_Records shown_
>>>>

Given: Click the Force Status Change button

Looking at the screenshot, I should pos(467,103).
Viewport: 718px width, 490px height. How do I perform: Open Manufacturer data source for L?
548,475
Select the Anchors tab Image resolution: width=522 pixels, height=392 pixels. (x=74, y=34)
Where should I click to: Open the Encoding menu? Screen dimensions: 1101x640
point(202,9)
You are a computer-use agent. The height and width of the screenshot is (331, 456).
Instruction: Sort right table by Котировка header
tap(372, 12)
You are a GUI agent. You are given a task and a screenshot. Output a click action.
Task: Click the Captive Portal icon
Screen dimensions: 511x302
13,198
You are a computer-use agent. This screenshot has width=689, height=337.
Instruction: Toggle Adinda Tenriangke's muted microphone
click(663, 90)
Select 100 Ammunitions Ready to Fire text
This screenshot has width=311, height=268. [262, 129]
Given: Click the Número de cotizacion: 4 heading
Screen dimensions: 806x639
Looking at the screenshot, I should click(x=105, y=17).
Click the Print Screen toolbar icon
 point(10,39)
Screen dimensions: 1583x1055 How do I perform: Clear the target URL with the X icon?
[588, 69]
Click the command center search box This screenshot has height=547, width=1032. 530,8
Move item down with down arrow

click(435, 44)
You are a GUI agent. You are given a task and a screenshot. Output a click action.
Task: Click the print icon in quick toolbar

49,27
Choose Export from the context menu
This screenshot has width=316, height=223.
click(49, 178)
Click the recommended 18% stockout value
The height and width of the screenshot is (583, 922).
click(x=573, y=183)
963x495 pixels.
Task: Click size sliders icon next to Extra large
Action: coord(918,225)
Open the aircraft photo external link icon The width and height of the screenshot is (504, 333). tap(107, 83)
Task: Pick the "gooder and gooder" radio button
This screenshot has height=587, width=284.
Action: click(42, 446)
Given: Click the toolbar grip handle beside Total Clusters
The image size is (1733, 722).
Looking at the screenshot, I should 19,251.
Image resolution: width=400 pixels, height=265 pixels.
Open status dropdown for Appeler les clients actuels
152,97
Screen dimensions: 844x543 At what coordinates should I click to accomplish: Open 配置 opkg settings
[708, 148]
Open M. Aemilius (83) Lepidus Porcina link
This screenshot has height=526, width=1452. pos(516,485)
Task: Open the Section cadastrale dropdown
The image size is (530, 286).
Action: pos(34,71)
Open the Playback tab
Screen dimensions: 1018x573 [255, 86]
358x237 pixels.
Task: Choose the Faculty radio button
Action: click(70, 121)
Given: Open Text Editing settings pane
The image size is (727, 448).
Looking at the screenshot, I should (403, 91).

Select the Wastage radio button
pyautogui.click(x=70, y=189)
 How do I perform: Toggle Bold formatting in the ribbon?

<<<<

_Exercise objective_
Could you render everything from the line containing "Task: Open the Section cadastrale dropdown" down through the end of the rows as a JSON list of strings, one per line, leaving out blank lines?

_Result_
[
  "Task: Open the Section cadastrale dropdown",
  "The image size is (530, 286).",
  "Action: pos(34,71)",
  "Open the Playback tab",
  "Screen dimensions: 1018x573 [255, 86]",
  "358x237 pixels.",
  "Task: Choose the Faculty radio button",
  "Action: click(70, 121)",
  "Given: Open Text Editing settings pane",
  "The image size is (727, 448).",
  "Looking at the screenshot, I should (403, 91).",
  "Select the Wastage radio button",
  "pyautogui.click(x=70, y=189)",
  " How do I perform: Toggle Bold formatting in the ribbon?"
]